But it is not only the spectre of Wallin’s ouster that haunts Gartner’s new star turn. With the
restoration of The National to its old name and 10 p.m. time slot, some TV critics see a conscious attempt to evoke the network’s bygone glories and the woman with whom Gartner is most frequently compared—the late Barbara Frum. In fact, at a time when CBC newsrooms across the country are braced for thousands of staff cuts and two separate studies are now being completed for Ottawa on the Crown corporation’s prospects, a few analysts have gone so far as to suggest that the CBC’s future could turn on the success of its revamped flagship news.
Gartner herself waves off such a notion. “My job is not to save Canada or the CBC,” she says. Still, she is not unaware of the issues at stake when, as The National's executive producer Tony Burman puts it, “a black cloud of uncertainty is hanging over the CBC.” Still, leaping into the unknown has never discouraged a broadcaster who once turned a trembling first-person account of parachuting into a hobby. “I like being nervous,” Gartner grins. “I like standing on the ledge.”

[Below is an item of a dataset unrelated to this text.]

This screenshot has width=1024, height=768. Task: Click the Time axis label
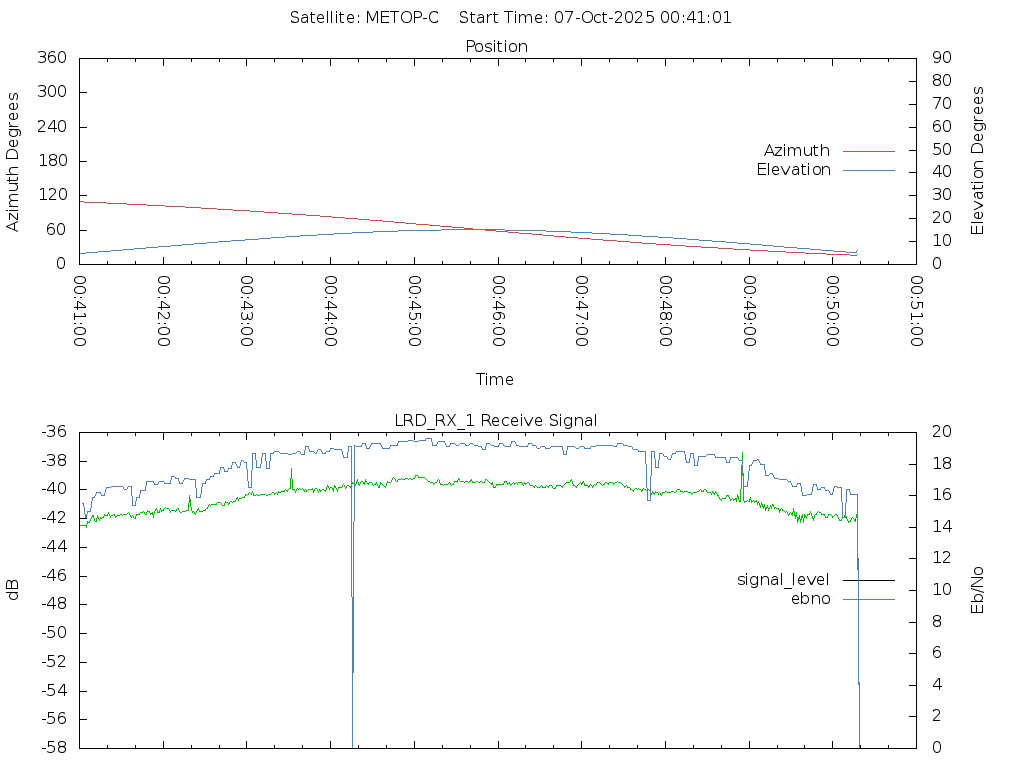[495, 380]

The cramped, windowless white office on the CBC’s fourth floor betrays almost nothing about its current occupant—exactly as she intended. And the few personal mementos chart only random professional coups—including one of her three Gemini Awards. On the walls hang two watercolors, one each by her seven-year-old son, Gartner, known as Gar, and her daughter, five-year-old Samm. But she purposely avoids displaying their photos or that of her husband, Bruce Griffin, a former film editor whom she met while working for the 5th estate. “I know what they look like,” she says.

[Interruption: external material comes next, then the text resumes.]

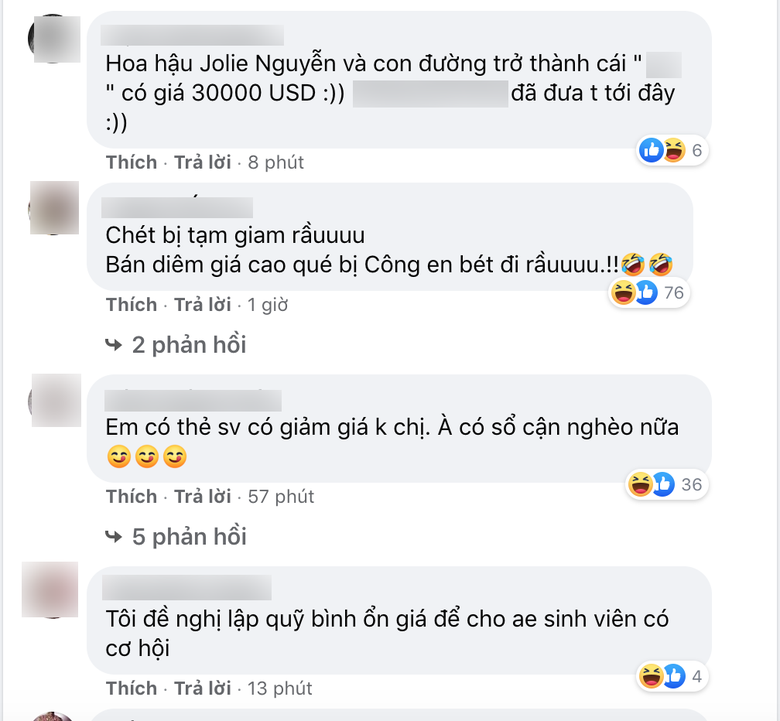This screenshot has width=780, height=721.
Task: Click the reply arrow icon beside 2 phản hồi
Action: (113, 345)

In fact, while other celebrities routinely profess to guarding their privacy, Gartner has turned that exercise into high art. Despite 20 years on TV, she has seldom been interviewed and avoids the social circuit so assiduously that she once worried she was sabotaging her own career. “She doesn’t schmooze,” says her longtime friend Andy Barrie, the new host of the CBC morning radio show in Toronto. “For years, she worried that she was not doing the right thing. But in fact what she wound up doing was not making enemies.” And, as Barrie points out, in the light of the recent intrigue surrounding Wallin’s firing, that may have ultimately helped win her the co-anchor slot. “She was not part of any cabal,” he says. “This was a person nothing stuck to.”
Nor, as he notes, is Gartner’s reluctance to work the cocktail circuit due to social ineptitude. With the wisecracking wit and faultless timing of a vaudevillian, she is as engagingly natural offscreen as on. Says Barrie, “She just can’t bear b.s.” In fact, to all but a handful of colleagues and friends, Gartner remains so little known that one former 5th estate host—despite having never worked directly with her—pronounced her “an announcer, not a journalist. Basically, she’s your average North York Jewish housewife who reads the scripts they hand her and then goes home to the suburbs.” That accusation enrages the show’s former executive producer, Kelly Crichton, who dubs Gartner “a maniacal workaholic,” notorious for researching every story to the point of exhaustion and staying up to write her own scripts in longhand overnight. ‘Your heart would be in your mouth,” Crichton says, “that she’d burn herself out.”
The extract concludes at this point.